Mentorship: The foundation of my career in wealth management

An advisor's reflection on how mentorship shapes careers

Mentorship: The foundation of my career in wealth management
Francis Gingras Roy

When I look back over my career, I can honestly say that mentorship changed everything. I wouldn’t be where I am today without the experienced advisors who guided me early on.

Their experience, availability, and reliability helped shape the advisor I’ve become and taught me what true professionalism looks like, so I am a strong advocate for mentorship to maintain and enhance the professional standards in our industry. 

A great mentor in wealth management isn’t just knowledgeable but present, dependable, and committed to helping the next generation succeed. They model the discipline, resilience, and client-first mindset that young advisors can’t learn from a textbook.

It sounds simple, but unfortunately, most Canadian firms don’t invest nearly enough in real mentoring.

Those that do – and I am proud to count mine among them – have built our success on a culture of guidance and support rather than leaving new advisors to figure things out on their own.

Essential skills through mentorship

Some of the most critical abilities in this industry are learned through experience, not theory. Mentorship is where young advisors develop:

  • Relationship-management skills
  • The ability to demonstrate value
  • Organization and discipline
  • Grit and resilience

These are foundational to building a long-term, client-centered practice.

Mentorship also bridges the gap between veteran advisors and new recruits and this is key because older advisors hold decades of market knowledge and client-handling experience. Passing down that insight ensures continuity for clients and strengthens the entire profession.

And trust, arguably the most important part of our work, can only be built by observing how seasoned advisors interact with clients.

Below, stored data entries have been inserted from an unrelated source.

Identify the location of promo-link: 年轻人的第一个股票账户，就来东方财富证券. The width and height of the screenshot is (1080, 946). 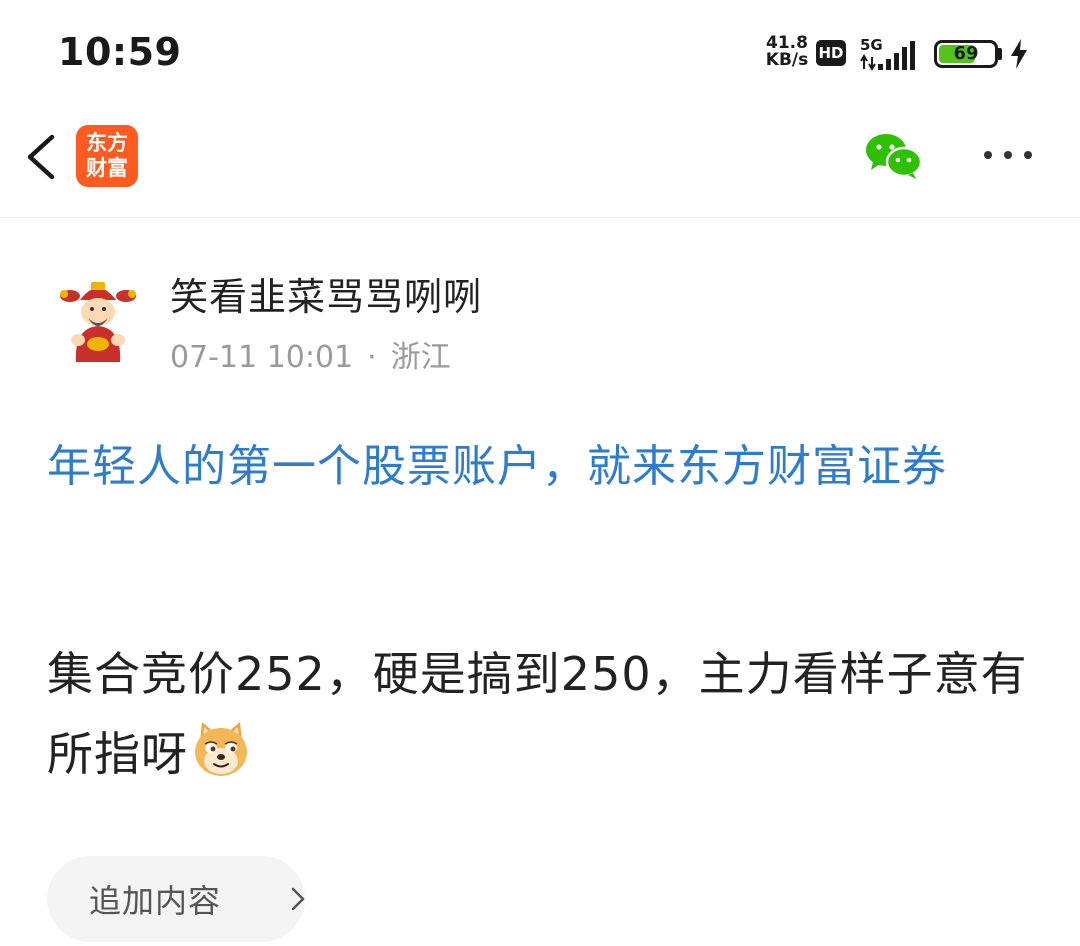
(542, 467).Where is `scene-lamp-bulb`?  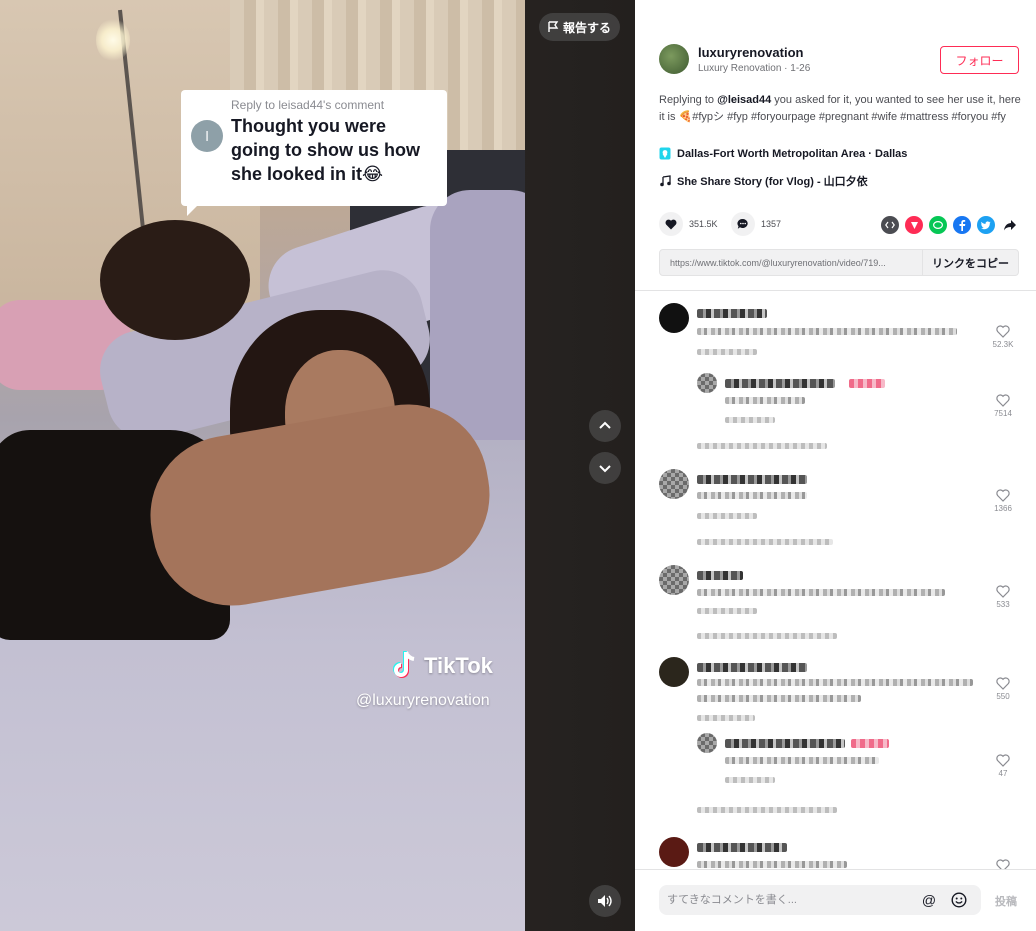
scene-lamp-bulb is located at coordinates (113, 40).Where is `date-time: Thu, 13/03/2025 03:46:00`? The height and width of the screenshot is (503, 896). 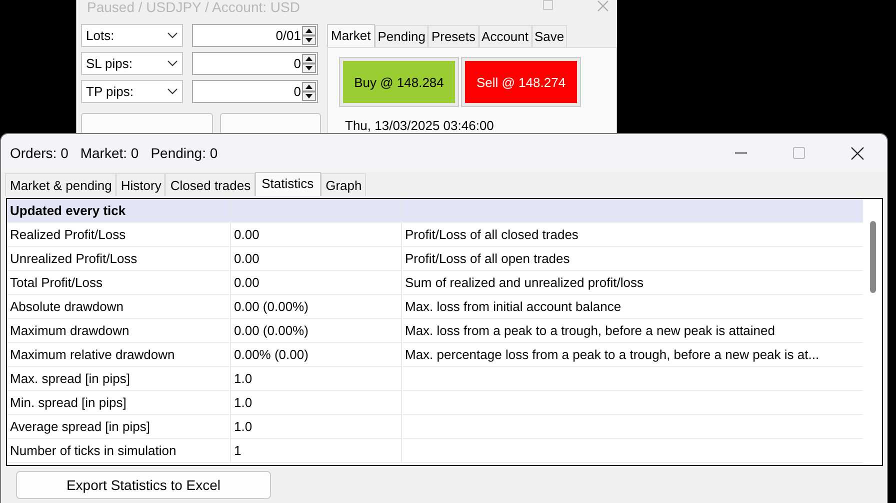
date-time: Thu, 13/03/2025 03:46:00 is located at coordinates (420, 126).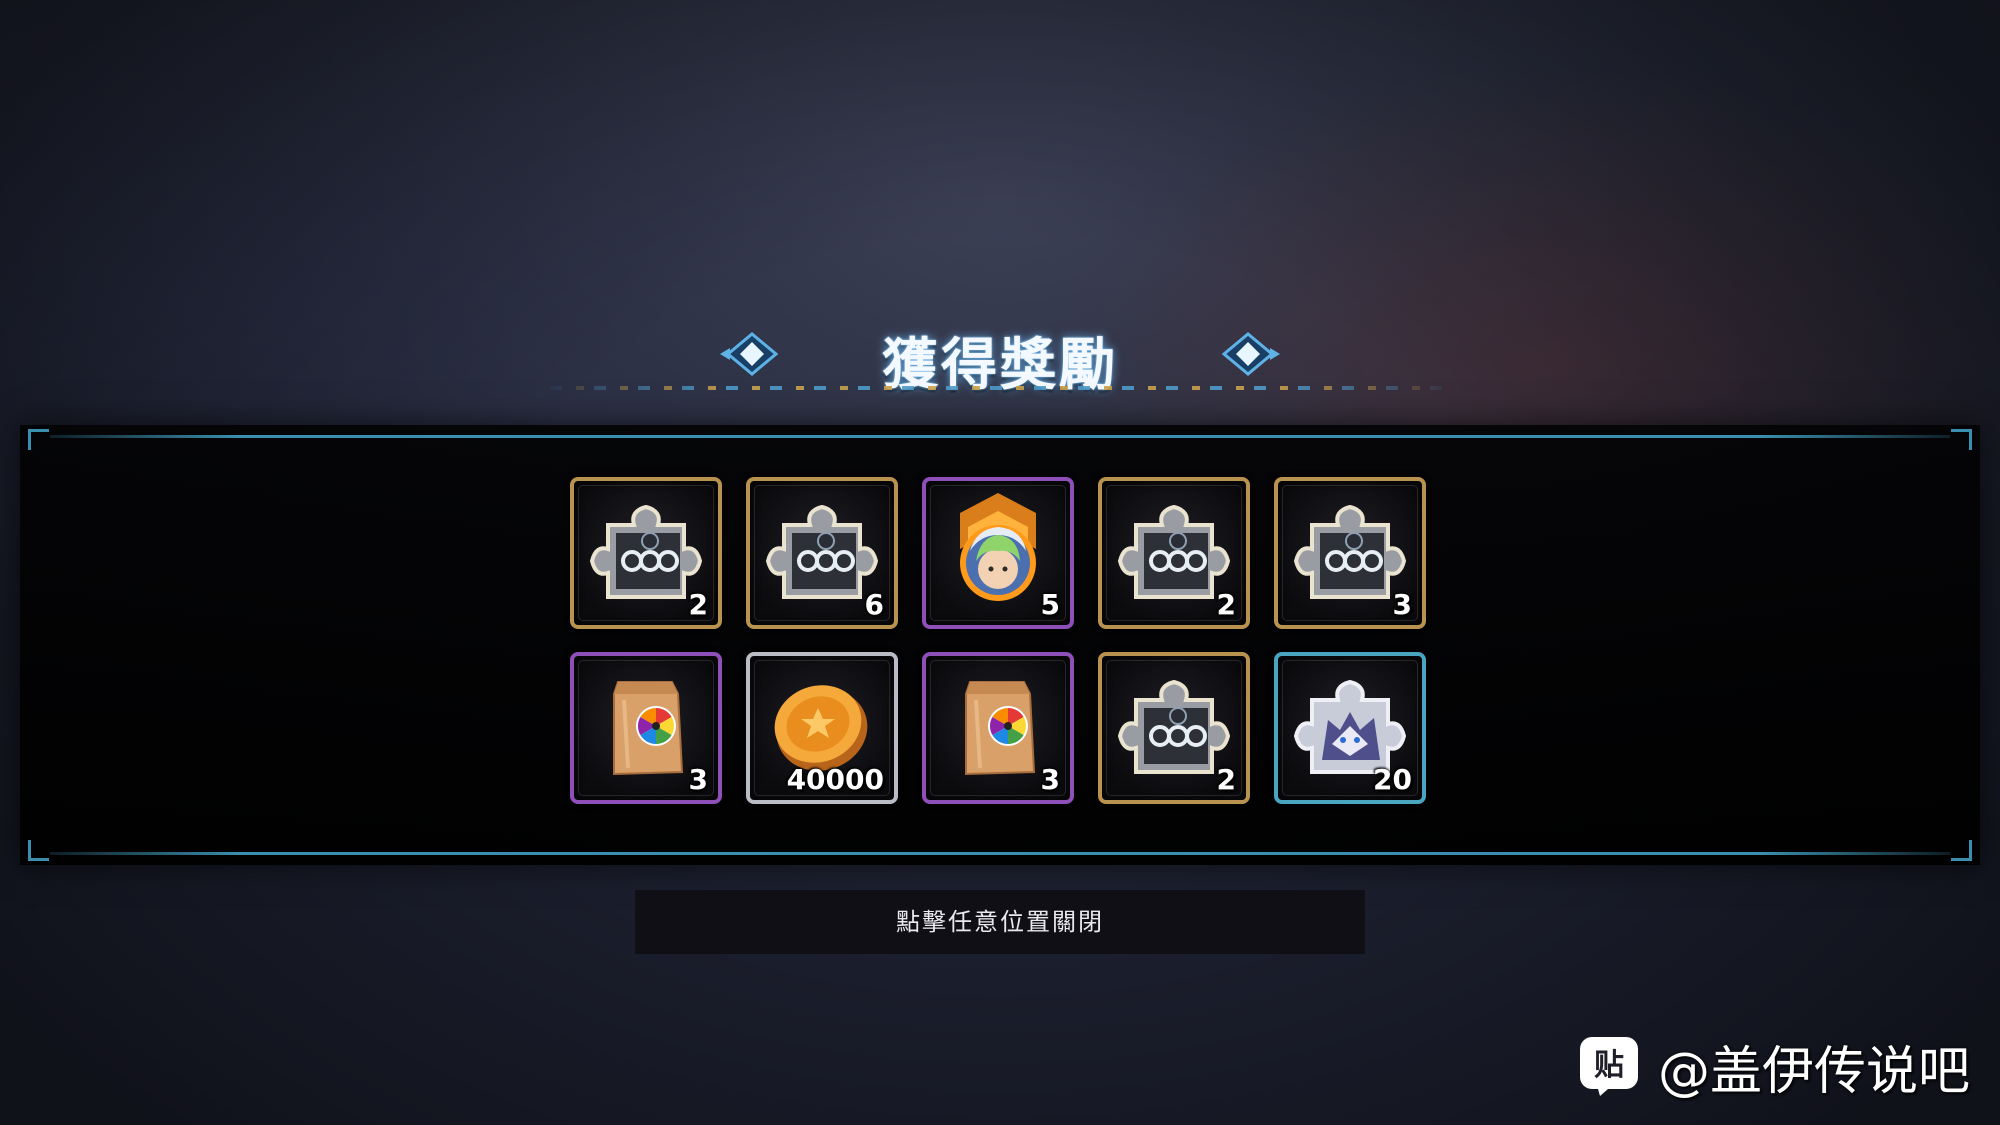  I want to click on watermark: 贴 @盖伊传说吧, so click(1774, 1066). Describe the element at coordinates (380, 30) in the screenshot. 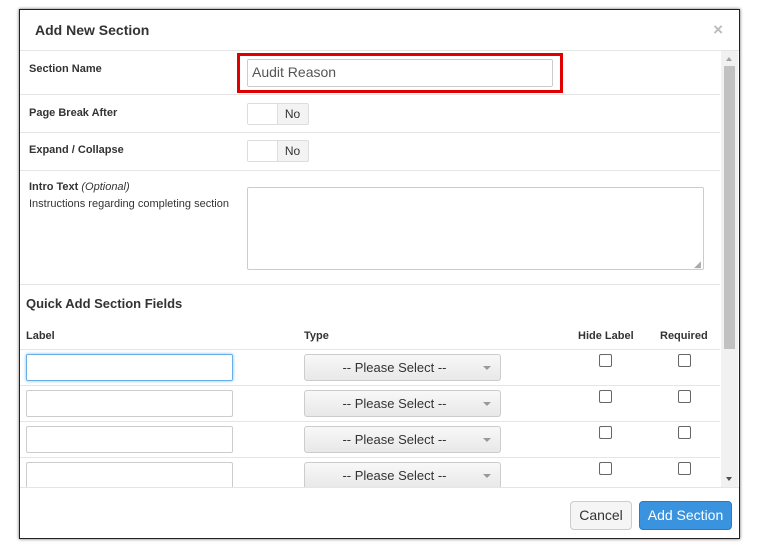

I see `modal-header: Add New Section ×` at that location.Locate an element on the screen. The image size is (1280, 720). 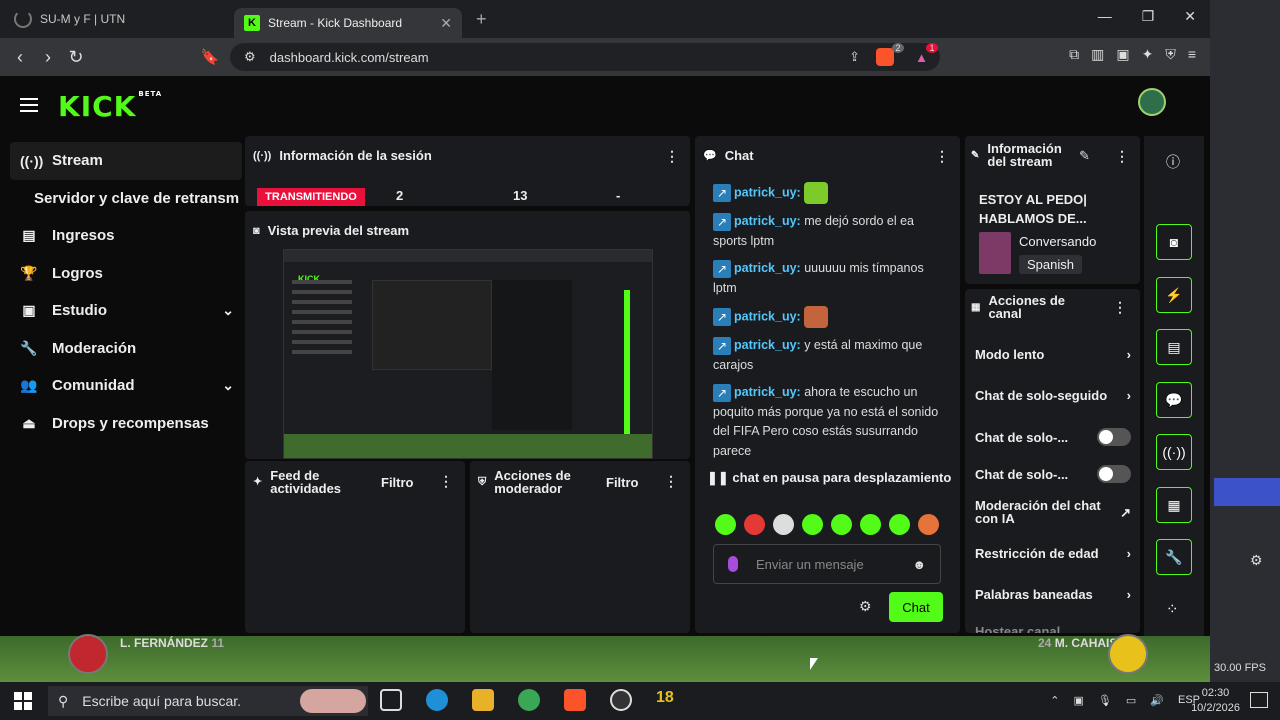
chevron-up-icon: ⌃ is located at coordinates (1054, 700).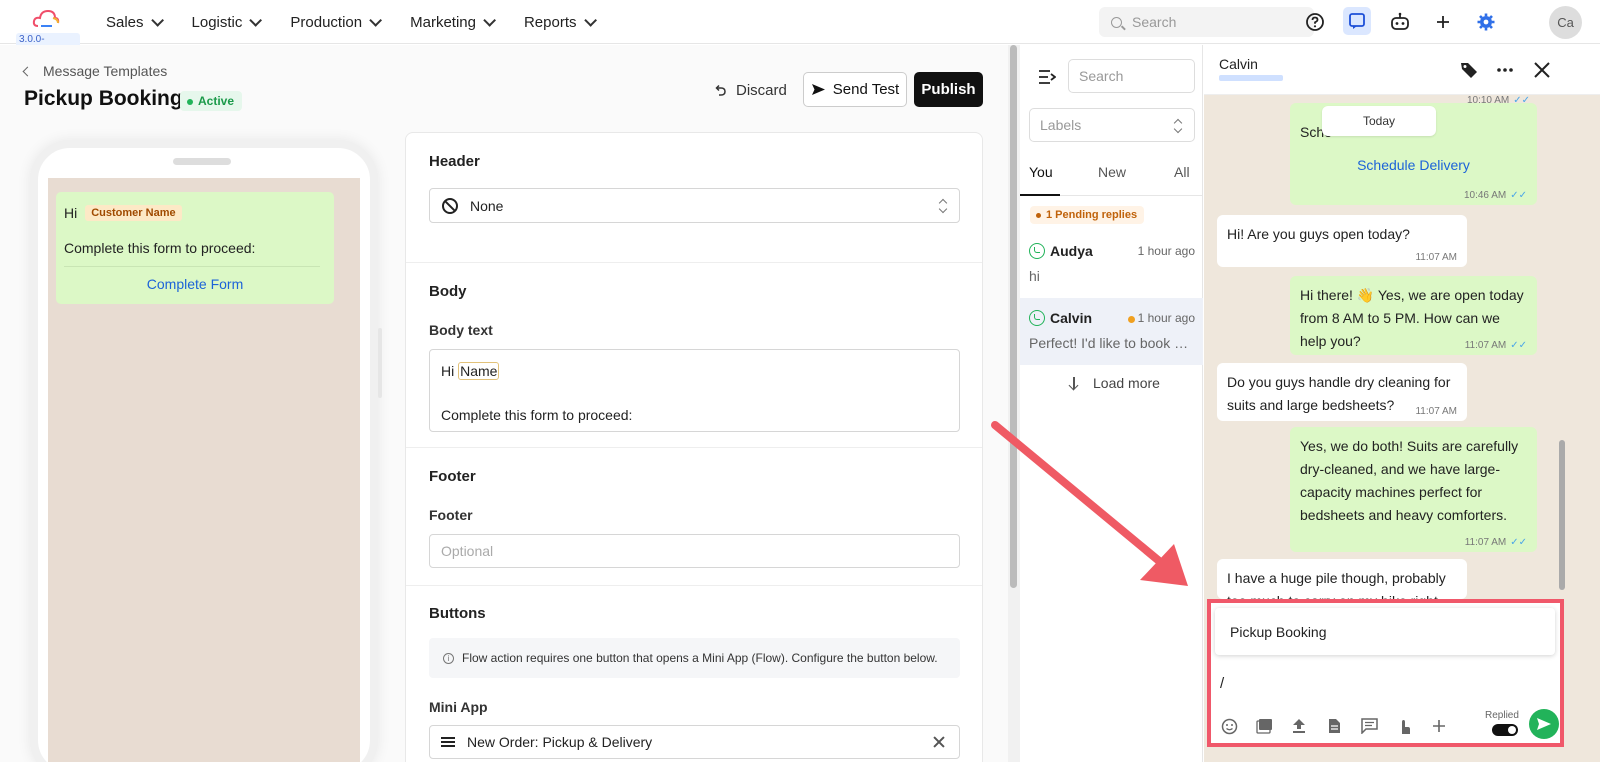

Without that example, young advisors simply don’t know how to carry themselves professionally.

Technology has changed mentorship in positive ways with better CRM systems, VOIP, and AI tools streamlining the administrative side of the job, freeing mentors and mentees to focus on real client work.

Platforms like Morningstar, YCharts, and Conquest also help new advisors learn how to analyze and clearly explain financial strategies.

Ethics must be modeled, not memorized

Mentorship (done well) also gives new advisors a front-row seat to ethical decision making and proper conduct with clients.

The best program I’ve seen is our own at Diligence. After 25 years of mentoring, we’ve grown to more than 500 people by consistently passing along the recipe for a successful practice.

I believe that the best mentorship programs involve a new recruit following a senior advisor closely for at least one full year before operating independently.

Real mentorship requires proximity, structure, accountability, and time.